> INFORMATION PROVIDED
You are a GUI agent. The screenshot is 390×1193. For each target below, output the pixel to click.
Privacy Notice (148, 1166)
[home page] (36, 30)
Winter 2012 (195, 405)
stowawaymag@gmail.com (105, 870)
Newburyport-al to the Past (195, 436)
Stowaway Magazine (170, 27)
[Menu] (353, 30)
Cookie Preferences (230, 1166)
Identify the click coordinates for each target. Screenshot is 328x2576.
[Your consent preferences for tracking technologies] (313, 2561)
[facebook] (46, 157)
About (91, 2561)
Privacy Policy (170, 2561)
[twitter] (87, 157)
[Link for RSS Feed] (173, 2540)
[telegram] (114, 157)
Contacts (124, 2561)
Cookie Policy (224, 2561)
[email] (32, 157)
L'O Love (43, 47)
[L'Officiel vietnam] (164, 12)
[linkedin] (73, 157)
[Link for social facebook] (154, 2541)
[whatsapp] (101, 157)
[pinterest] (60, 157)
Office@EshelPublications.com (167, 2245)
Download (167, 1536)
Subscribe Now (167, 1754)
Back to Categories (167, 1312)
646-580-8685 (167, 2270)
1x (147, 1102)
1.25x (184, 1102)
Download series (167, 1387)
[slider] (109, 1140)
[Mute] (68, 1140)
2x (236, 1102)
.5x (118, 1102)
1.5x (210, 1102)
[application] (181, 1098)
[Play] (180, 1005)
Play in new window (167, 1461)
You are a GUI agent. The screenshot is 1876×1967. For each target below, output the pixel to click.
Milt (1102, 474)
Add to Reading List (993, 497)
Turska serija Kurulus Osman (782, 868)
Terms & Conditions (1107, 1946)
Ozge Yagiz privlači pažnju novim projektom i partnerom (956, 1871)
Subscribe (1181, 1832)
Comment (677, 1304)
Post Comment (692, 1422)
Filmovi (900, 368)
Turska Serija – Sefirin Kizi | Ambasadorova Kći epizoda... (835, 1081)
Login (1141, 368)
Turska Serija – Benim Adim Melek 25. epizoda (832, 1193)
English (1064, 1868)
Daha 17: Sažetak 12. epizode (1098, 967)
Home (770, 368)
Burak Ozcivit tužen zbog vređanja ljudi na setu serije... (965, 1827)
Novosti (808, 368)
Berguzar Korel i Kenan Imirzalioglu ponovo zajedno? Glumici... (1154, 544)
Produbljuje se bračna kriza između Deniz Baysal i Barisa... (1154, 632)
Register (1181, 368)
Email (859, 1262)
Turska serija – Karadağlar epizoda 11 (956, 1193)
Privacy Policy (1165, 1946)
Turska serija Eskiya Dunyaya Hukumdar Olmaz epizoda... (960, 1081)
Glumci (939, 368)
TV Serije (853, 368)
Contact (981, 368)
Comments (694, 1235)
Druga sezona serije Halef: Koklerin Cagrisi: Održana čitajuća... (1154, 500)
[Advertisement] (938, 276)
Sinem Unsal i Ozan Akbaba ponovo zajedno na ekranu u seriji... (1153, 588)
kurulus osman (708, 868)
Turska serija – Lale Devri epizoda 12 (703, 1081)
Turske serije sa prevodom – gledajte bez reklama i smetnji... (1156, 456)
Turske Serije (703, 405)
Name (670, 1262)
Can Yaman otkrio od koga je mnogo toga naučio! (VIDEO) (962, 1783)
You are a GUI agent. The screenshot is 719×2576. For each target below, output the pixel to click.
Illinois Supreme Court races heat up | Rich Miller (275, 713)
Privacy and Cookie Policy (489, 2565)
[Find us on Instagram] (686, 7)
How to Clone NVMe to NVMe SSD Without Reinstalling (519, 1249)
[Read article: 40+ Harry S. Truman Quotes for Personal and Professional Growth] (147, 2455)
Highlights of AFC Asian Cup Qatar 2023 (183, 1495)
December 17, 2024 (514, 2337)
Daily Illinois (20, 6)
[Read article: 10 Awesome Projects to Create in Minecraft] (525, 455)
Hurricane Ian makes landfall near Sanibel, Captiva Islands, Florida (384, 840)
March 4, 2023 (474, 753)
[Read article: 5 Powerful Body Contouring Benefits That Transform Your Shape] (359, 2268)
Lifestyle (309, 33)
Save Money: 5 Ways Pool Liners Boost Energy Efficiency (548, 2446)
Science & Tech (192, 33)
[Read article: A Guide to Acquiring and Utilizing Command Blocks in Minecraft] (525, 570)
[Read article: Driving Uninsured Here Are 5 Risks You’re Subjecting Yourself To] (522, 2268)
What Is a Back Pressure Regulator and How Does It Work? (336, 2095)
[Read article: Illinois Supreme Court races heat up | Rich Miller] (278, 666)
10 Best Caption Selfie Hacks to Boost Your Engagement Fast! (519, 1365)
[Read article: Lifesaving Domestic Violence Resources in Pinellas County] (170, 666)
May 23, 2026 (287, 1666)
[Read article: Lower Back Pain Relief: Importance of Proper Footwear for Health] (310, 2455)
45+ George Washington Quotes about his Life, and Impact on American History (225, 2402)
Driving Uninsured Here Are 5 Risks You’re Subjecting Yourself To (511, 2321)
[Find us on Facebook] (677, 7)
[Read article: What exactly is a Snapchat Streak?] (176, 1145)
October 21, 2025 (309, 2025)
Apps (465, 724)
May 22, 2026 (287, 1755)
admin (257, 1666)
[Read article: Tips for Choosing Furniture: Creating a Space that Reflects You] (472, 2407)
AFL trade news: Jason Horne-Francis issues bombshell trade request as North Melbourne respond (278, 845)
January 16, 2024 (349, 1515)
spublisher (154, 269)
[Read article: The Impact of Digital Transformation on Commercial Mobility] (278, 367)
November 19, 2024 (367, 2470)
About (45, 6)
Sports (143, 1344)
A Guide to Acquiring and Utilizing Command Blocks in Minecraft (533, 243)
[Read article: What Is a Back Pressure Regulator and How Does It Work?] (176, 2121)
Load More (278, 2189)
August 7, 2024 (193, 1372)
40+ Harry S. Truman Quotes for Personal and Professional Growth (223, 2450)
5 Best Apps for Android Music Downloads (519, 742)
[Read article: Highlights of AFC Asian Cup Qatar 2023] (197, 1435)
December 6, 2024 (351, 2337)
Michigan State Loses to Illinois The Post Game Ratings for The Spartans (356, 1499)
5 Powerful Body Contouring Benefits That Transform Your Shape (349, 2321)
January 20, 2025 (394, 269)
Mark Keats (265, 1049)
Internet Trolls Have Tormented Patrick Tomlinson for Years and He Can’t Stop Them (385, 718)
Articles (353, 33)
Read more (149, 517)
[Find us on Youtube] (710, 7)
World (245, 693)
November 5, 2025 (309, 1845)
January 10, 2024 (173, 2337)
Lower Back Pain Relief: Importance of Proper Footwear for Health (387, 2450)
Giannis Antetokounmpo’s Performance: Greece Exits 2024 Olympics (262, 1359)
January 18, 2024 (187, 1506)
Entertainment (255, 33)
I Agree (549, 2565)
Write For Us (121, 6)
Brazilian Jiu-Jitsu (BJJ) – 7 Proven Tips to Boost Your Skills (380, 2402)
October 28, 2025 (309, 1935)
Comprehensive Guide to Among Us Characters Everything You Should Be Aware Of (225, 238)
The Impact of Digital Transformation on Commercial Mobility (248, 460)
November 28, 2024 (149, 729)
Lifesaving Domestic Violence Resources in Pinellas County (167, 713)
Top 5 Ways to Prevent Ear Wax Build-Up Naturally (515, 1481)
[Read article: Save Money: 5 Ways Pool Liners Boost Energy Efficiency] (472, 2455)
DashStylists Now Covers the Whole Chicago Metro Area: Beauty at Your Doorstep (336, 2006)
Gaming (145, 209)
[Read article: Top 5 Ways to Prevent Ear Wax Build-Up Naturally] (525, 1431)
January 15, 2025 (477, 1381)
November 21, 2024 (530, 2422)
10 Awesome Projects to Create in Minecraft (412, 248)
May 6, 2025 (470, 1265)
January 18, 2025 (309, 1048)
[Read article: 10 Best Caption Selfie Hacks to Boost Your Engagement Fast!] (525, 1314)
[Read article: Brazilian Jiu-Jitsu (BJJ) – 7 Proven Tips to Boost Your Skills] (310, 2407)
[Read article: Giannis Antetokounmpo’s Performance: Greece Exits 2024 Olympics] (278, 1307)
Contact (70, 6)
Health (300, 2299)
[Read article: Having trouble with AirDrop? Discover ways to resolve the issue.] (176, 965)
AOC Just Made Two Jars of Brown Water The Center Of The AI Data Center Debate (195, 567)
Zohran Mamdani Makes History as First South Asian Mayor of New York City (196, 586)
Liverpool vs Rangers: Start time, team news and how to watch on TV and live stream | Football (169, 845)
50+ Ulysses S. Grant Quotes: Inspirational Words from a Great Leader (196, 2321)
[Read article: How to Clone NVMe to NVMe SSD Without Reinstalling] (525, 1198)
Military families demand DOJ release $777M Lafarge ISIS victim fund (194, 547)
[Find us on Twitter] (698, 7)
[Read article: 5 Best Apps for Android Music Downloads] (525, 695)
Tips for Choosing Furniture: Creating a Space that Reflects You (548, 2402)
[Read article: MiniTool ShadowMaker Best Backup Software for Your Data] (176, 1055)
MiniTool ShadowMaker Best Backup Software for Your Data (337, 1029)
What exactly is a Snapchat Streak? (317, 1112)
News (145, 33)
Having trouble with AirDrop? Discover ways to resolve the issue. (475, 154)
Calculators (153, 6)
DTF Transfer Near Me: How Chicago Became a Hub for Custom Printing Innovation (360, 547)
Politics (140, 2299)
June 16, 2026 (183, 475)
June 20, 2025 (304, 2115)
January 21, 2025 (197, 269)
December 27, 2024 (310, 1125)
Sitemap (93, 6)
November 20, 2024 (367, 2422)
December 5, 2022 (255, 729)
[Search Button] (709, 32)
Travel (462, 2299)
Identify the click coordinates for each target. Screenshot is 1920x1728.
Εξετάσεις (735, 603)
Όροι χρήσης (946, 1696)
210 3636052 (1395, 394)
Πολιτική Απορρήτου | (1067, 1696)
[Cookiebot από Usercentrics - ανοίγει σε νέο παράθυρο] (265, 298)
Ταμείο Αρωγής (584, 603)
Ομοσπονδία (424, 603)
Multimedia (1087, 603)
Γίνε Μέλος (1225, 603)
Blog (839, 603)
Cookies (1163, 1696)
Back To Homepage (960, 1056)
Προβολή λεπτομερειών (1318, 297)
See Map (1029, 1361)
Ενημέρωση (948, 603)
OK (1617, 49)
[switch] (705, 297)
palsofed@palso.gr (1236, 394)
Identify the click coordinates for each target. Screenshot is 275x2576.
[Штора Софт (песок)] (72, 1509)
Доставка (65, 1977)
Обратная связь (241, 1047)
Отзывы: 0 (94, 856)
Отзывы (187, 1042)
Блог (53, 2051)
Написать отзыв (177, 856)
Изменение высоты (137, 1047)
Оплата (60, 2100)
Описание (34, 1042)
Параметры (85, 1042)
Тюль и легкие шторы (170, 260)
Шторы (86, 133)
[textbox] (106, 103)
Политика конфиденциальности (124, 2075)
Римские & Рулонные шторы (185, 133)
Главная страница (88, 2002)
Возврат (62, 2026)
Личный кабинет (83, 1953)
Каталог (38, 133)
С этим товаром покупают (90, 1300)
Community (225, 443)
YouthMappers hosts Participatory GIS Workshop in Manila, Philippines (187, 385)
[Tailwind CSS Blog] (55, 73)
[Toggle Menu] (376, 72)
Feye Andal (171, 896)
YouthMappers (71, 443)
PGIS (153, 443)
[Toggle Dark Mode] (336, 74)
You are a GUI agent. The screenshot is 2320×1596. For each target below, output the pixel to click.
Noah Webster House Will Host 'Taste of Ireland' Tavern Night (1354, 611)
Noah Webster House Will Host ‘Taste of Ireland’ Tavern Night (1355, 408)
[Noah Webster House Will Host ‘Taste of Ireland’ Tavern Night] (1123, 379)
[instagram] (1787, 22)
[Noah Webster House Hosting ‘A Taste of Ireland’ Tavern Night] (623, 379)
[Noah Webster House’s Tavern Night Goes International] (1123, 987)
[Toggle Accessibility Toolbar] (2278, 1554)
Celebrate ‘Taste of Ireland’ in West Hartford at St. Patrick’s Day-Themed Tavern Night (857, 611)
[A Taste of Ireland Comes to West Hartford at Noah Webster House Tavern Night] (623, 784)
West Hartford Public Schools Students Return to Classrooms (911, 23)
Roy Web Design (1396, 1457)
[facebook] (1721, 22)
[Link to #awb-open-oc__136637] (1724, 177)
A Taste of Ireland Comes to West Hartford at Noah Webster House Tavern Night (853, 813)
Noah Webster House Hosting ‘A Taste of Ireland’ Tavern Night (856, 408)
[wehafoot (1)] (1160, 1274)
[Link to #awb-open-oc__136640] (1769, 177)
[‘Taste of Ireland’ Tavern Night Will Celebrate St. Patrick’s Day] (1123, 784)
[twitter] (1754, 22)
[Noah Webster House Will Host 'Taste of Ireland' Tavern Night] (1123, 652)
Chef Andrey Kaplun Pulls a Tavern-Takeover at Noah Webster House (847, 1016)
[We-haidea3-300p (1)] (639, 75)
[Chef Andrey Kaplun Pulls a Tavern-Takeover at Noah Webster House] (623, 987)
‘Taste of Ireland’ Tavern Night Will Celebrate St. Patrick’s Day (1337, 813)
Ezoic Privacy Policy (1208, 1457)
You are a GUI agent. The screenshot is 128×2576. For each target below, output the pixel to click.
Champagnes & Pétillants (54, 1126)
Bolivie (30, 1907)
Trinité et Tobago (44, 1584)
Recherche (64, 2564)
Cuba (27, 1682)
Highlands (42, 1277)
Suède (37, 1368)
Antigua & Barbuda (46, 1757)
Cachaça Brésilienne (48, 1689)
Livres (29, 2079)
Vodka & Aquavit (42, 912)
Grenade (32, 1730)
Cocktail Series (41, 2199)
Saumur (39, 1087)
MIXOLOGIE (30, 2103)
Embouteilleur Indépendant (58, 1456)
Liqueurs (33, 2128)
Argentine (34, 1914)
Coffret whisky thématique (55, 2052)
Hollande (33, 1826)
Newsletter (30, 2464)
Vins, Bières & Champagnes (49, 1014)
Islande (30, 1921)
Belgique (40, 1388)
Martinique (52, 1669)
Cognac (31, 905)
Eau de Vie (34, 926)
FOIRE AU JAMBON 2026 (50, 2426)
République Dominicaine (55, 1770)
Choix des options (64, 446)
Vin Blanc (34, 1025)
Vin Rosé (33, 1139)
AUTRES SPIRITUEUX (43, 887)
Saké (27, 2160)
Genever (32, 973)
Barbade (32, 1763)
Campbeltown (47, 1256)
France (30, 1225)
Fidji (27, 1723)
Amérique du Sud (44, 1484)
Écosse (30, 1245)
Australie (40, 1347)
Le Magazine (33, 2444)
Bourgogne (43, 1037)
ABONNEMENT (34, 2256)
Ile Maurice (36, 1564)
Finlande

> TASK
The line containing "Home (770, 368)" marks the end: copy exactly every line from the top of the data above down to it, that line included.

> ANSWER FOR THIS EXERCISE
You are a GUI agent. The screenshot is 390×1193. For each target below, output the pixel to click.
Privacy Notice (148, 1166)
[home page] (36, 30)
Winter 2012 (195, 405)
stowawaymag@gmail.com (105, 870)
Newburyport-al to the Past (195, 436)
Stowaway Magazine (170, 27)
[Menu] (353, 30)
Cookie Preferences (230, 1166)
Identify the click coordinates for each target. Screenshot is 328x2576.
[Your consent preferences for tracking technologies] (313, 2561)
[facebook] (46, 157)
About (91, 2561)
Privacy Policy (170, 2561)
[twitter] (87, 157)
[Link for RSS Feed] (173, 2540)
[telegram] (114, 157)
Contacts (124, 2561)
Cookie Policy (224, 2561)
[email] (32, 157)
L'O Love (43, 47)
[L'Officiel vietnam] (164, 12)
[linkedin] (73, 157)
[Link for social facebook] (154, 2541)
[whatsapp] (101, 157)
[pinterest] (60, 157)
Office@EshelPublications.com (167, 2245)
Download (167, 1536)
Subscribe Now (167, 1754)
Back to Categories (167, 1312)
646-580-8685 (167, 2270)
1x (147, 1102)
1.25x (184, 1102)
Download series (167, 1387)
[slider] (109, 1140)
[Mute] (68, 1140)
2x (236, 1102)
.5x (118, 1102)
1.5x (210, 1102)
[application] (181, 1098)
[Play] (180, 1005)
Play in new window (167, 1461)
You are a GUI agent. The screenshot is 1876×1967. For each target below, output the pixel to click.
Milt (1102, 474)
Add to Reading List (993, 497)
Turska serija Kurulus Osman (782, 868)
Terms & Conditions (1107, 1946)
Ozge Yagiz privlači pažnju novim projektom i partnerom (956, 1871)
Subscribe (1181, 1832)
Comment (677, 1304)
Post Comment (692, 1422)
Filmovi (900, 368)
Turska Serija – Sefirin Kizi | Ambasadorova Kći epizoda... (835, 1081)
Login (1141, 368)
Turska Serija – Benim Adim Melek 25. epizoda (832, 1193)
English (1064, 1868)
Daha 17: Sažetak 12. epizode (1098, 967)
Home (770, 368)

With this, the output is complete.